La web de tu mascota
Chilenos cuidan más y mejor a sus perros si son de raza
Uno de cada tres habitantes del país tiene un can que le ladre o un gato que le maúlle. Sin embargo, no todos los dueños retribuyen como se debe esa conducta afectuosa.
El 56% de los chilenos que tiene perro asegura que éste es de raza. El 65.9% dice que lo lleva periódicamente al veterinario y un tercio reconoce que nunca lo saca a pasear. El 28,3% de los que tienen gato lo recogió de la calle y el 47% no sabe si su felino tiene o no pedigrí. Éstos son algunos de los resultados del Primer Estudio Nacional de Tenencia de Mascotas en Chile, encargado por el Pet Food Institute (PFI, que reúne a los productores de alimentos para animales domésticos en Estados Unidos) y realizado por Adimark, para indagar en los hábitos de cuidados, alimentación y salud de las mascotas en el país.
Su interés nace de una estimación confiable hecha por la consultora Euromonitor: En Chile existen tres millones 193 mil perros y un millón 700 mil gatos que tienen dueños, lo que significa que hay una mascota por cada tres habitantes. “Y como al PFI le interesa promover el correcto cuidado y alimentación de los animales de compañía, queríamos saber hacia quién se debe dirigir la educación”, explica el médico veterinario Eduardo Baldrich, encargado de presentar la encuesta.
Educación
El estudio consistió en entrevistas a 857 personas, mayores de 18 años, habitantes de Antofagasta, Viña-Valparaíso, Santiago, Concepción y Talcahuano, acerca de los cuidados generales, de alimentación y de salud que daban a sus mascotas.
Lo cierto es que todo lo anterior queda en manos de las dueñas de casa, quienes en casi el 60% de los casos son las que alimentan, bañan, sacan a pasear, llevan al veterinario y limpian las deposiciones de sus “regalones”. Luego, dice el doctor Baldrich, ellas son un grupo importante hacia quienes dirigir las campañas de educación, fundamentalmente por los otros datos que arrojó la encuesta.
Uno de ellos es que a los gatos los llevan menos al veterinario (49,2%), los vacunan menor contra la rabia (34,2% versus 73,8% de los perros) y también los desparasitan menos (71,7% versus 84,8% de los caninos).
Sin embargo, sus dueños reconocen que pasan más tiempo sueltos en la calle que los perros. “Pero no cuentan con que la rabia no está erradicada en Chile y que existen animales silvestres que pueden portar esta enfermedad y que podrían ser cazados por los gatos”, dice el veterinario.

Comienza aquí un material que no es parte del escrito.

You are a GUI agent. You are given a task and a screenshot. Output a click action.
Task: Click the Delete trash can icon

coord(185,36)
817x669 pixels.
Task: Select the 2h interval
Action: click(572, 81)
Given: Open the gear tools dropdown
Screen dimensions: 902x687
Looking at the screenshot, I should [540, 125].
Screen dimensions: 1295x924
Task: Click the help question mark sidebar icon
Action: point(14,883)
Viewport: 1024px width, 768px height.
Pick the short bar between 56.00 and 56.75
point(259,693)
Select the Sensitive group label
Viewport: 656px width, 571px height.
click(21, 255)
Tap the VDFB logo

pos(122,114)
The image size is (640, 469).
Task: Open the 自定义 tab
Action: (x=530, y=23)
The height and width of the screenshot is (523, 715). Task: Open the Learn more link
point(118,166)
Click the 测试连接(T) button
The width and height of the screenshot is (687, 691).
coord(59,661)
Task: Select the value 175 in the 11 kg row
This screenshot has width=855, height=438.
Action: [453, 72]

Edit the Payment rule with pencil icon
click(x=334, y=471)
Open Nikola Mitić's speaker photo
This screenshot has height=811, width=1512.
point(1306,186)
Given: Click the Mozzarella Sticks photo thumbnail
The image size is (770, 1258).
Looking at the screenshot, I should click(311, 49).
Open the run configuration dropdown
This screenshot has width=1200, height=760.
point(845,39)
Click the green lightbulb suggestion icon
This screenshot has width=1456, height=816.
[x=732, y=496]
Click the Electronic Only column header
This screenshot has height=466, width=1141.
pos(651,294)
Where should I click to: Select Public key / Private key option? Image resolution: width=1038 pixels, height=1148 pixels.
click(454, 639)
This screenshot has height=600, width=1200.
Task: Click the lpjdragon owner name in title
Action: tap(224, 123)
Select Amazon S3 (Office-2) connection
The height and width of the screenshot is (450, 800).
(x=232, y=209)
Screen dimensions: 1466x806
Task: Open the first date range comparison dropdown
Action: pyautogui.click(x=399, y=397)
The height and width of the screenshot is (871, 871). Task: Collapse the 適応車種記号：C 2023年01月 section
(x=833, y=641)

Y no sólo los felinos son víctimas de las diferencias. A los “quiltros” los llevan menos al veterinario (63% versus 75% de los de raza), los vacunan menos contra la rabia (70,4% versus 79,7%) y los pasean menos con correa (54,4% versus 71,3% de los de raza).
Además, un mayor porcentaje de los perros sin raza determinada pasan algún momento del día en la calle (29% vs. 18% de los con pedigrí) y el jefe de hogar se vincula más con los cuidados de su mascota si ésta es “fina”.
“Dejar que el perro salga a la calle no es tenencia responsable. Tampoco salir con él a pasear y dejar que ensucie el jardín del vecino o la plaza que ocupan todos los niños del barrio”, advierte el doctor Baldrich, firme promotor de las bolsas para llevarse las deposiciones de las mascotas.
Responsabilidad
Cuando se trata del control de la salud de los animales domésticos, un porcentaje no despreciable de amos confiesa que les receta remedios por su cuenta cuando sospecha que están enfermos. “Darle paracetamol, aunque sea de niños, a un gato, puede provocarle una intoxicación y hasta la muerte”, advierte el veterinario.
En el tema salud pública, en tanto, la esterilización de perros y gatos no parece ser un tema para los dueños: El porcentaje más alto de mascotas castradas se da en Viña del Mar-Valparaíso, donde casi un tercio de las mascotas pasó por esta cirugía.
“Es curiosa esta cifra, porque ésa es una ciudad que tiene graves problemas de perros vagabundos. Luego, muestra que la esterilización no es el único camino para controlar la población de mascotas abandonadas”, opina el veterinario.
Es necesario que la persona se comprometa ante la autoridad a ser un amo no sólo cariñoso, sino también responsable.